* Exercise details
Would it be possible to write out each entry below exactly, without the pictures?

* Records to process
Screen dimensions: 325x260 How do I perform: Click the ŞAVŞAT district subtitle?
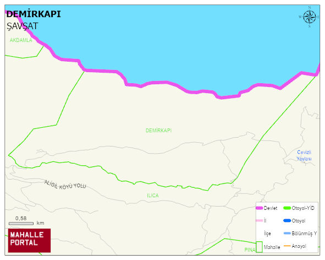click(22, 26)
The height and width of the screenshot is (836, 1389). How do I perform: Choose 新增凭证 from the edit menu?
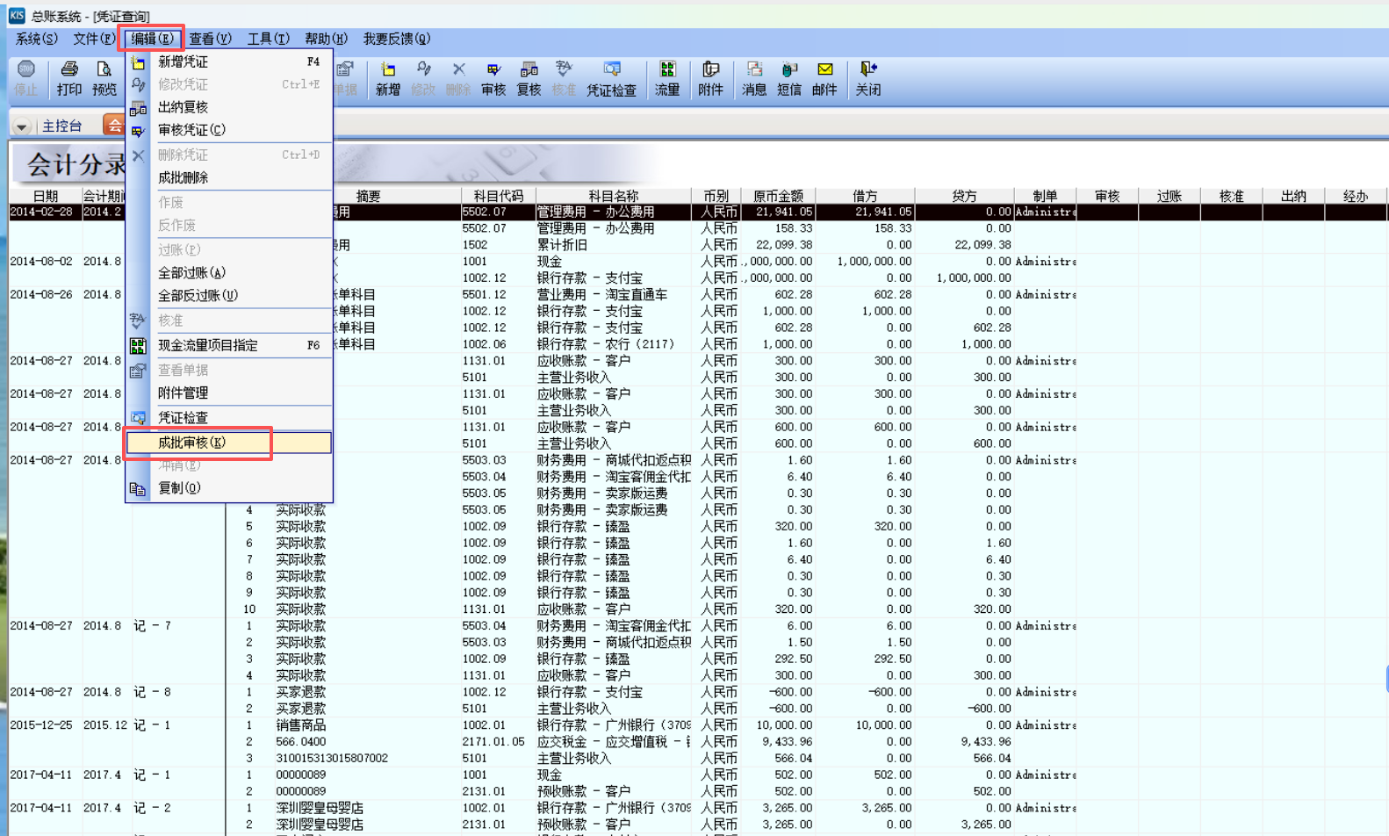tap(183, 61)
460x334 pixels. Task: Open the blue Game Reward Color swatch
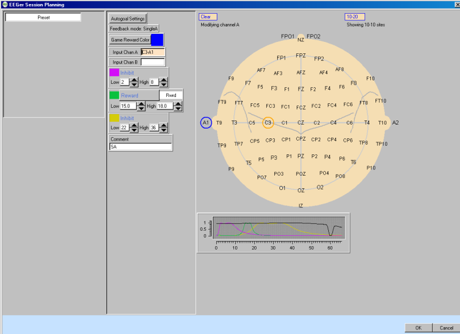[157, 40]
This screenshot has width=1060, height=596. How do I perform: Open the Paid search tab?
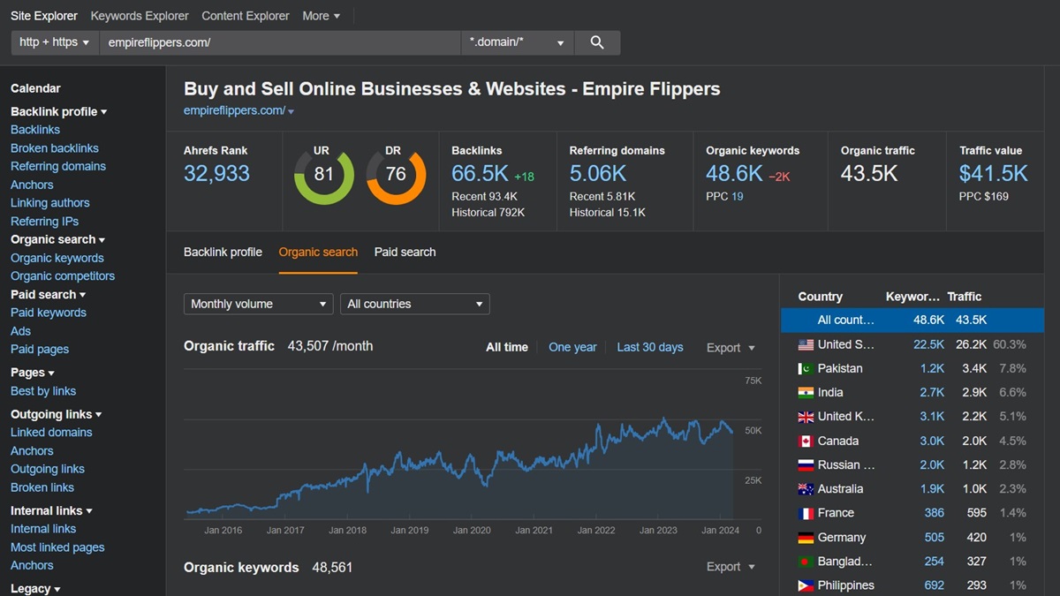(x=405, y=252)
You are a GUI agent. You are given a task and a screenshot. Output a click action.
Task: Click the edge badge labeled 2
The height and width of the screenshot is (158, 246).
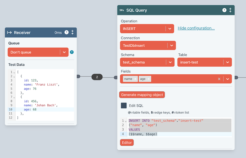[97, 77]
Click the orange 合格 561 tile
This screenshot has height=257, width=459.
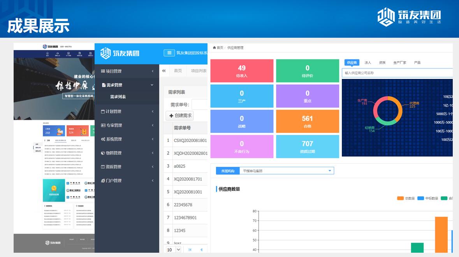coord(307,121)
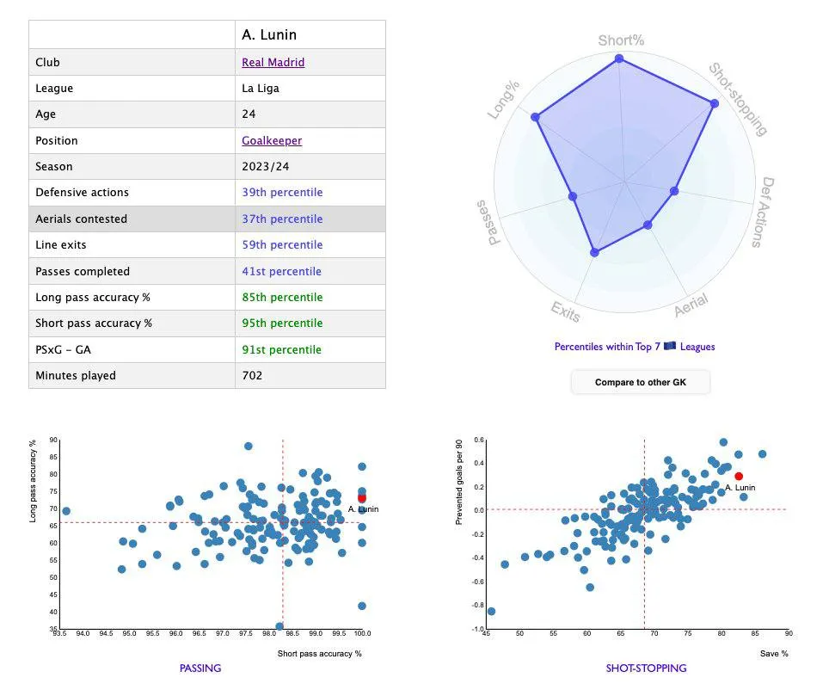Select red A. Lunin dot in Shot-stopping chart
This screenshot has height=690, width=829.
739,476
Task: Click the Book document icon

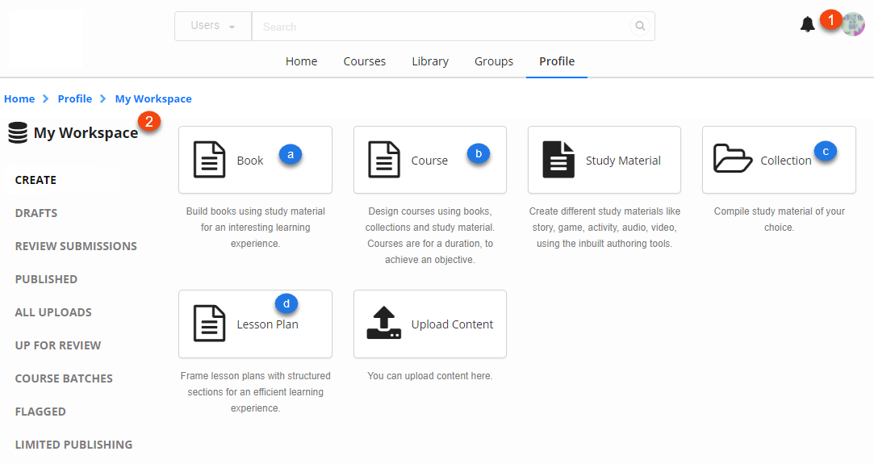Action: 210,160
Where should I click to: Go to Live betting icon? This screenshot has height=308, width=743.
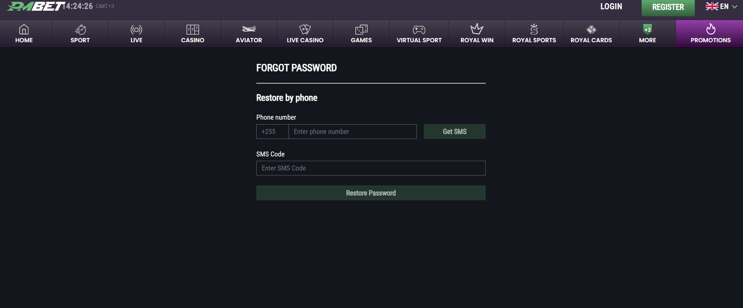(137, 30)
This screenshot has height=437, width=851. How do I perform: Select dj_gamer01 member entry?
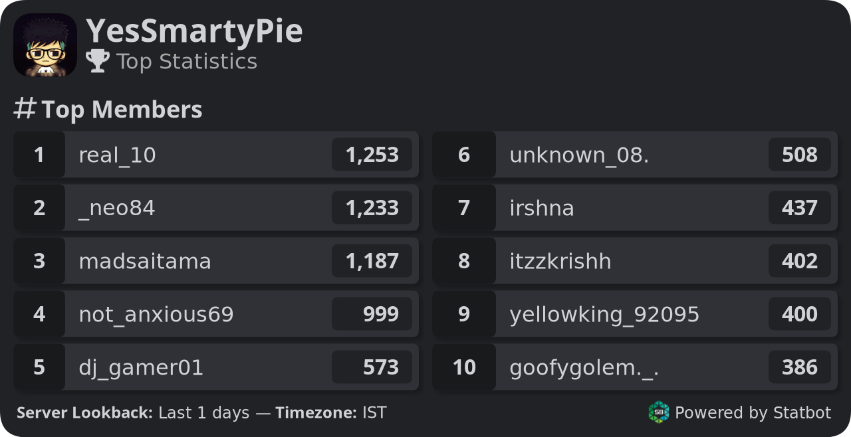pyautogui.click(x=216, y=367)
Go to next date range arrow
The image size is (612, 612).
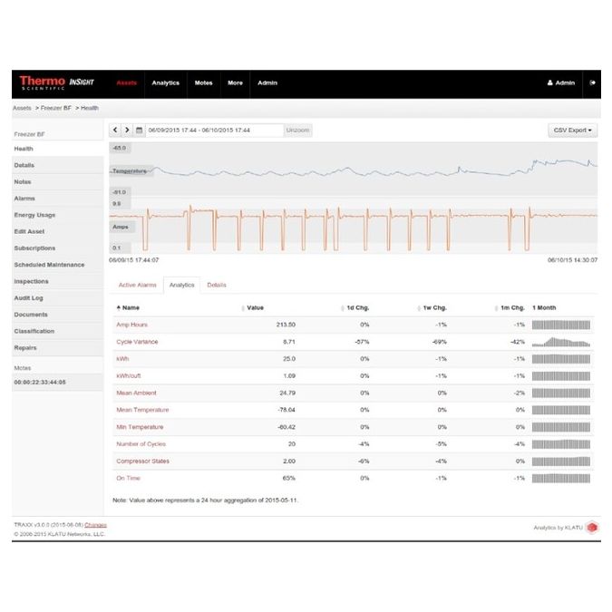coord(127,131)
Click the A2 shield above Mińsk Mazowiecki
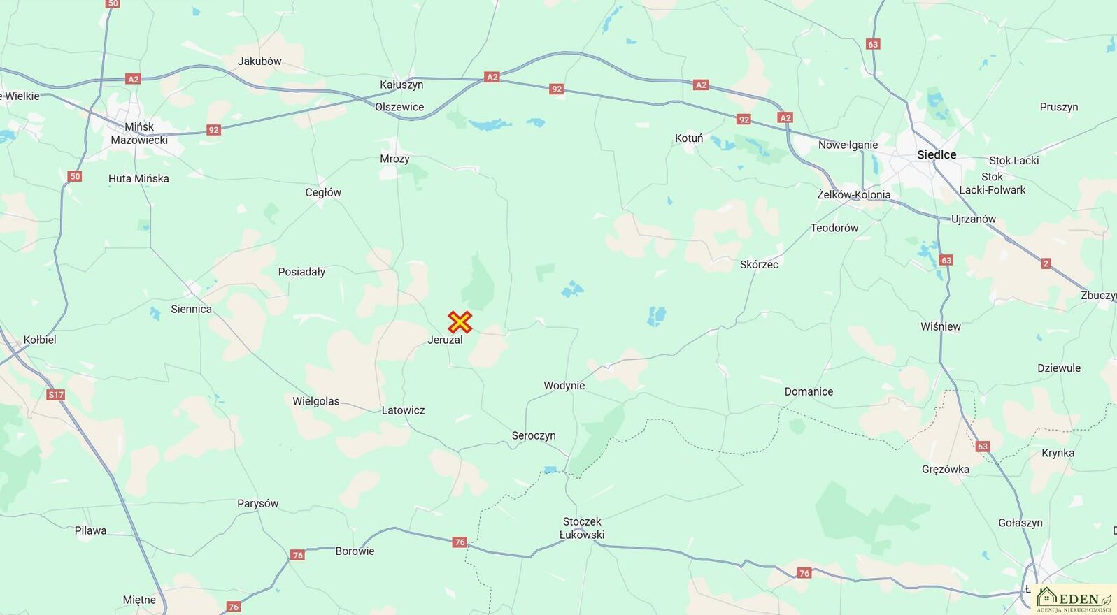The image size is (1117, 615). [134, 79]
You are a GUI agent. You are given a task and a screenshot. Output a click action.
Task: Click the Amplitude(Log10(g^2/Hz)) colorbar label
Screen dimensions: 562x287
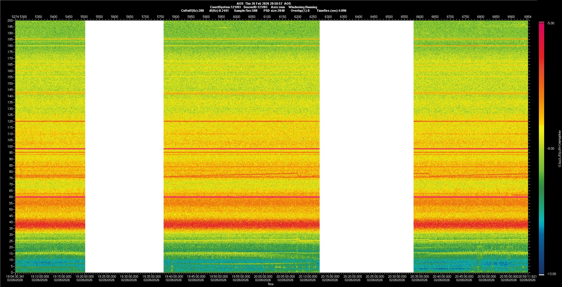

* Output
Screen dimensions: 325x260 How do I perform: Click the ŞAVŞAT district subtitle?
click(22, 26)
The height and width of the screenshot is (836, 1389). How do I perform: Choose 新增凭证 from the edit menu?
tap(183, 61)
460x334 pixels. Task: Open the blue Game Reward Color swatch
[157, 40]
This screenshot has width=1060, height=596. How do I perform: Open the Paid search tab?
(x=405, y=252)
You are a GUI agent. You are given a task and a screenshot. Output a click action.
Task: Click the edge badge labeled 2
The height and width of the screenshot is (158, 246).
[97, 77]
Click the orange 合格 561 tile
This screenshot has height=257, width=459.
coord(307,121)
Select red A. Lunin dot in Shot-stopping chart
This screenshot has height=690, width=829.
739,476
Task: Click the Book document icon

Action: 210,160
Where should I click to: Go to Live betting icon? This screenshot has height=308, width=743.
(137, 30)
This screenshot has height=437, width=851. How do I perform: Select dj_gamer01 member entry?
pyautogui.click(x=216, y=367)
Go to next date range arrow
The image size is (612, 612).
coord(127,131)
Click the A2 shield above Mińsk Mazowiecki
The image size is (1117, 615). [134, 79]
You are a GUI agent. You are given a task and a screenshot. Output a click action.
Task: Click the Amplitude(Log10(g^2/Hz)) colorbar label
Screen dimensions: 562x287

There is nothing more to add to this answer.